Regorafenib After Treatment Failure of First Line Immune Checkpoint Inhibitor Treatment in Advanced Hepatocellular Carcinoma Patients

Sponsor: Ju Hyun Shim

View on ClinicalTrials.gov

Summary

Immune checkpoint inhibitor (ICI)-based regimens (atezolizumab+bevacizumab, durvalumab+tremelimumab, nivolumab+ipilimumab) are now a first-line standard for advanced hepatocellular carcinoma (HCC). For Child-Pugh (CP) A patients, regorafenib, cabozantinib, and ramucirumab are approved second-line agents, but there is no approved second-line systemic therapy for CP-B. In CP-B historical controls treated with best supportive care, median progression free survival (PFS) was \~1.4 months in a REACH trial subgroup analysis and \~1.9 months in a CELESTIAL trial subgroup analysis. Regorafenib demonstrated benefit as a post-sorafenib second-line therapy in CP-A patients in the RESORCE trial, but prospective evidence in CP-B is lacking. A multicenter retrospective study of CP-B patients receiving second-line regorafenib after sorafenib reported a median PFS of 1.8 months, and prospective data after ICI-based first-line therapy are not available. This study will evaluate the efficacy and safety of regorafenib as second-line therapy in CP-B patients with disease progression after first-line ICI-based treatment. The primary objective is to demonstrate superiority over historical controls, with PFS as the primary endpoint. After written informed consent, all participants will receive regorafenib. Regorafenib will be administered at 120 mg orally once daily at the same time each day, after a meal with water, for 3 consecutive weeks followed by 1 week off (4-week cycle). Treatment must start within 3 days after screening and will continue until disease progression, unacceptable toxicity, withdrawal of consent, or study termination, whichever occurs first. After treatment discontinuation, patients will be followed every 12 week (+/-7 days) for survival status and subsequent anticancer therapies, and survival follow-up will continue for at least 12 months after enrollment of the last participant.

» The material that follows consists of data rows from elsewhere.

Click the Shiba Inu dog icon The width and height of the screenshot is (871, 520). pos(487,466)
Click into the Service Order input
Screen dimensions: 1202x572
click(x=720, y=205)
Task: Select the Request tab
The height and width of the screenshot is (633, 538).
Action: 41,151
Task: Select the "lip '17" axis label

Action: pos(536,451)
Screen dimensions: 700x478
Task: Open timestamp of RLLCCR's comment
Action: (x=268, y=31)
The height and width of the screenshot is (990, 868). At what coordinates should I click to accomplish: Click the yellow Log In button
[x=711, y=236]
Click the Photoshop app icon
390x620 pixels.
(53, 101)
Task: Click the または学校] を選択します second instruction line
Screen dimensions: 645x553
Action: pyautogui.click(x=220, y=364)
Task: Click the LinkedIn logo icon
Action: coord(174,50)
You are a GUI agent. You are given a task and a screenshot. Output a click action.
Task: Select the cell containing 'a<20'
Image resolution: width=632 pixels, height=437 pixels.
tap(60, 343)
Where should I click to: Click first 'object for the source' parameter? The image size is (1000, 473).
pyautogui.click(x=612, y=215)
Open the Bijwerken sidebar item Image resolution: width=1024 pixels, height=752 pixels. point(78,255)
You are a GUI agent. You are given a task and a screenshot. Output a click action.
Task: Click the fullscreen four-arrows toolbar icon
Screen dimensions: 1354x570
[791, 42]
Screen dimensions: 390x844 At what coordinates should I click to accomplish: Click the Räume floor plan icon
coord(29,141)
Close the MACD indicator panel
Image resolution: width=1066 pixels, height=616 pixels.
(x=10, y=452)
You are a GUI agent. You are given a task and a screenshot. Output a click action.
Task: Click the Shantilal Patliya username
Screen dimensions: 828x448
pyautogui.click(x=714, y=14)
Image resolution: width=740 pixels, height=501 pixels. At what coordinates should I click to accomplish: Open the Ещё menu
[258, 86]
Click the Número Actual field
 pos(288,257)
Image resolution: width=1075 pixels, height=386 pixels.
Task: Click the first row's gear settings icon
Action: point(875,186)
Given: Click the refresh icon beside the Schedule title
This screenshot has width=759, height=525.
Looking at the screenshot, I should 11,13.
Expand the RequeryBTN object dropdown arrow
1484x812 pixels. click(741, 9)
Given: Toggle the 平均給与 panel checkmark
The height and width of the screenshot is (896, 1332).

Official title: Regorafenib After Failure of First-Line Immune Checkpoint Inhibitor-Based Combination Therapy in Child-Pugh B Patients With HCC: A Phase 2 RECOMEND Trial

Key Details

Gender

All

Age Range

19 Years - 80 Years

Study Type

INTERVENTIONAL

Enrollment

20

Start Date

2026-03-15

Completion Date

2028-06-30

Last Updated

2026-04-07

Healthy Volunteers

No

Interventions

DRUG

Regorafenib (BAY 73-4506)

Oral regorafenib 120 mg once daily, taken at the same time each day after a meal with water. The study drug is administered on a 28-day cycle, consisting of 3 consecutive weeks of daily dosing followed by 1 week off. Treatment will continue until disease progression, unacceptable toxicity, withdrawal of consent, or study termination.